Scan the data below and pick out the lines containing the word "click".

_Input data_

┌──

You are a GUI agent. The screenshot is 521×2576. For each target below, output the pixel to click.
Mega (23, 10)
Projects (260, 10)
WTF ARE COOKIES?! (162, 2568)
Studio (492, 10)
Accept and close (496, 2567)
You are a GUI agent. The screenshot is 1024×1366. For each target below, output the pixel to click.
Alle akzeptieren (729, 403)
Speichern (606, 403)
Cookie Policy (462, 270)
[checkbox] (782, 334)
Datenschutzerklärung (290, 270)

└──
┌──

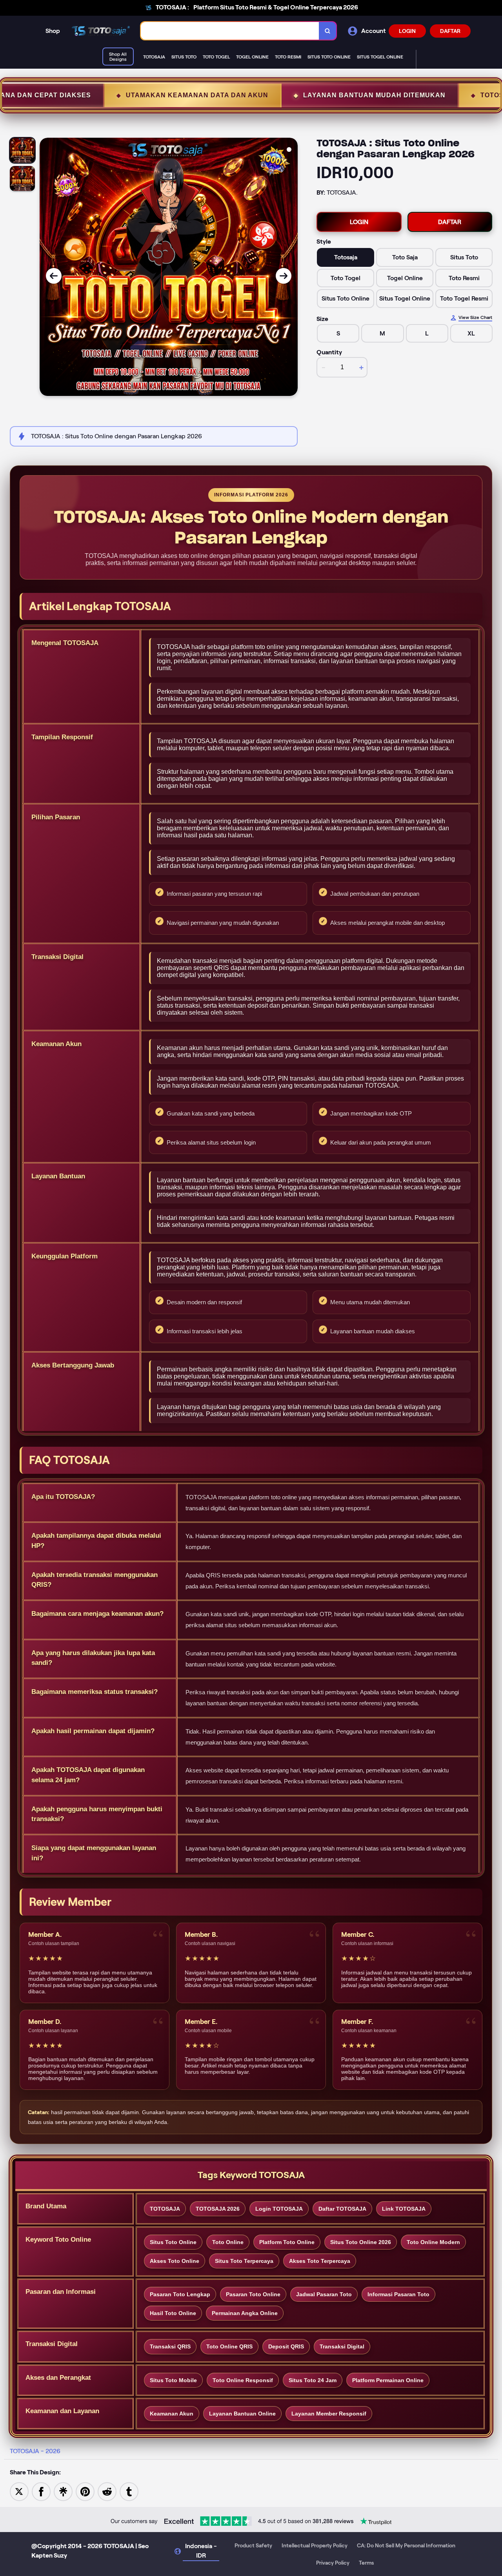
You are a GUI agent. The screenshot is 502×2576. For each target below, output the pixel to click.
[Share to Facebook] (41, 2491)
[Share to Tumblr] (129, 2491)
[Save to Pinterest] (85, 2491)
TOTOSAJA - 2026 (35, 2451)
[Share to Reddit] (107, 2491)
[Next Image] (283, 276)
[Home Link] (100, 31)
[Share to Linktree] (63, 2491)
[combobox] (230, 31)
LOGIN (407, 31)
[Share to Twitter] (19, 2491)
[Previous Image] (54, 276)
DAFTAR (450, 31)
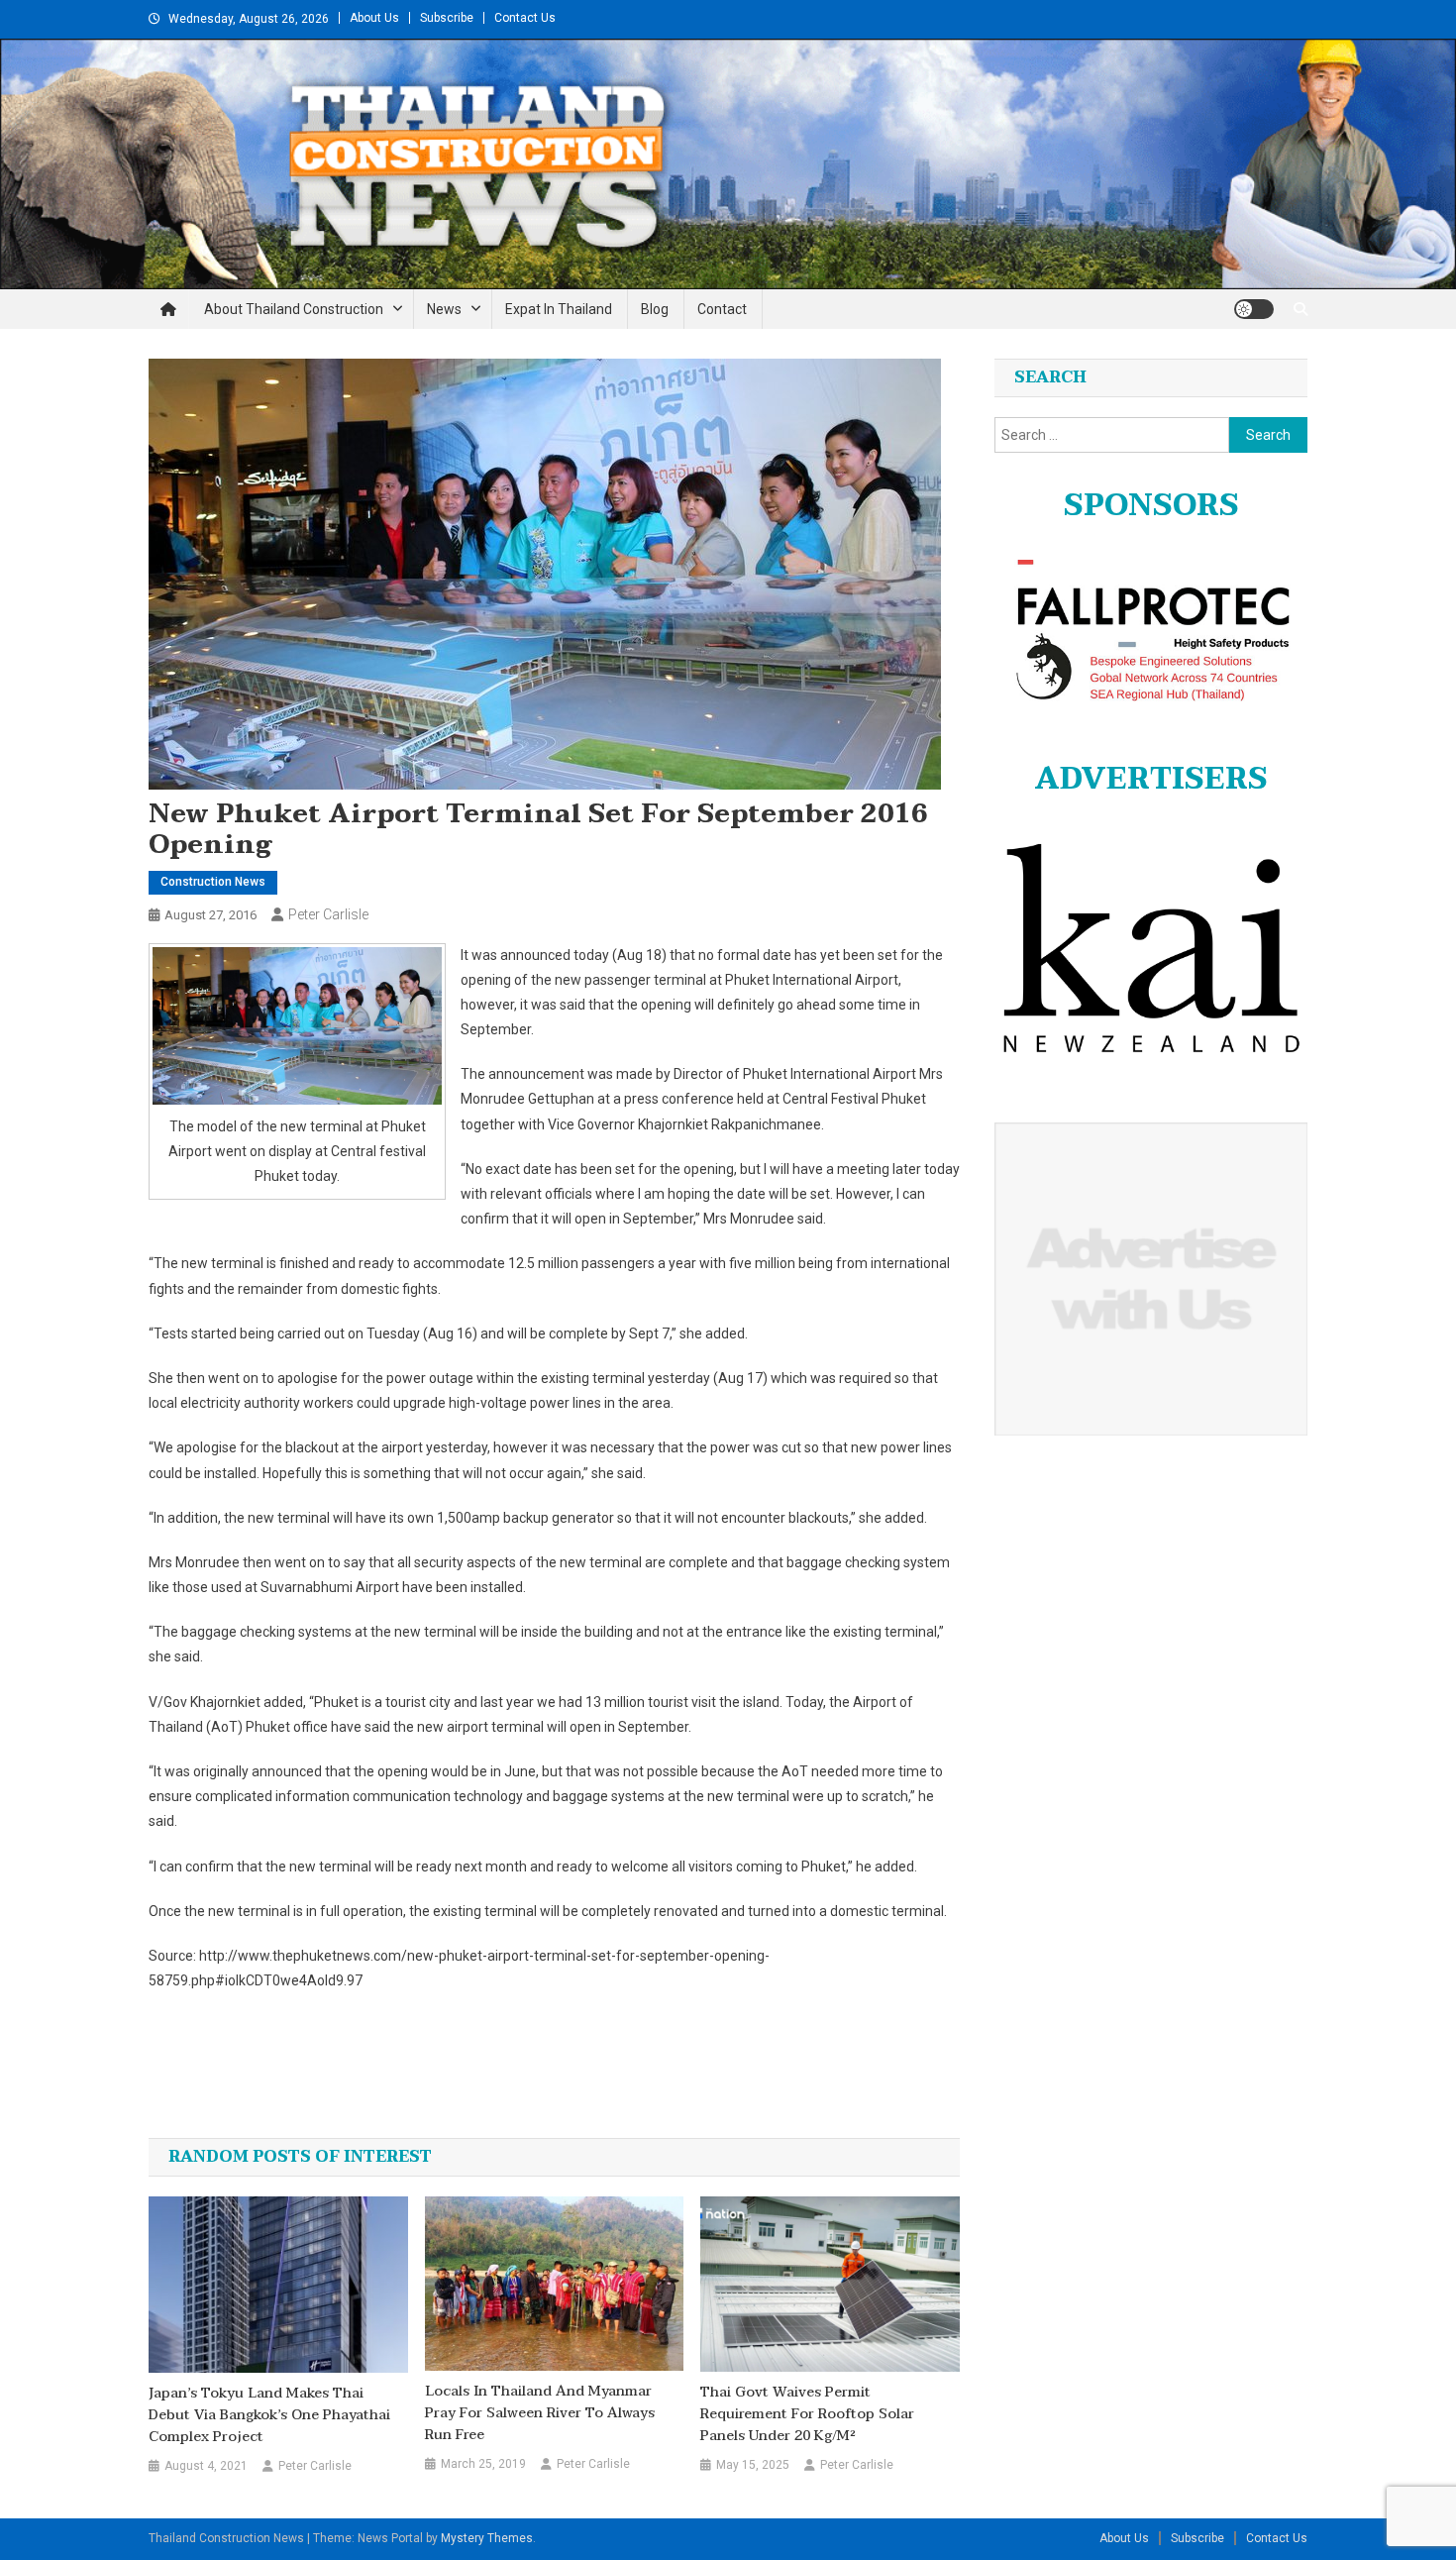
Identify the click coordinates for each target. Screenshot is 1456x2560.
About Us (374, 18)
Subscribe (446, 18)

└──
┌──

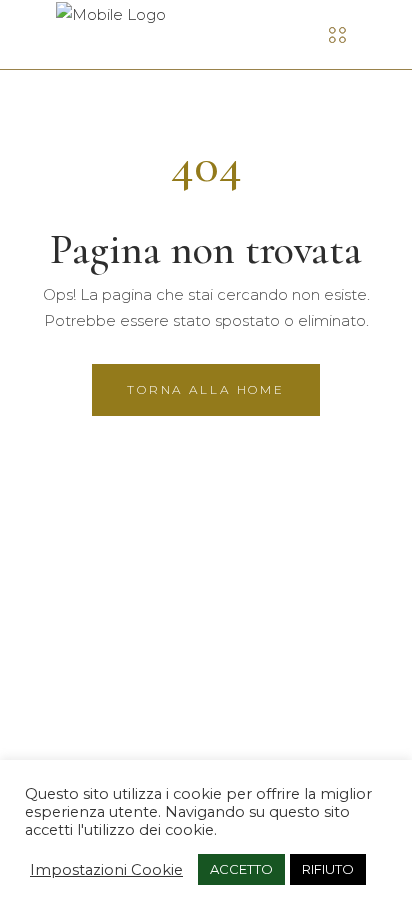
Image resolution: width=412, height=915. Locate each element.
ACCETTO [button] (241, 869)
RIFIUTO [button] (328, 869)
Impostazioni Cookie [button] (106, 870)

└──

_Output of the task_
You are a GUI agent. The screenshot is 521×2576. For each target below, output the pixel to click.
You are a GUI agent. The screenshot is 1024×1366. For each target below, output the pixel to click.
You are a GUI agent. The screenshot is 502×2576. For each target below, output the pixel to click.
Identify the click coordinates for each target. Screenshot is 1456x2560.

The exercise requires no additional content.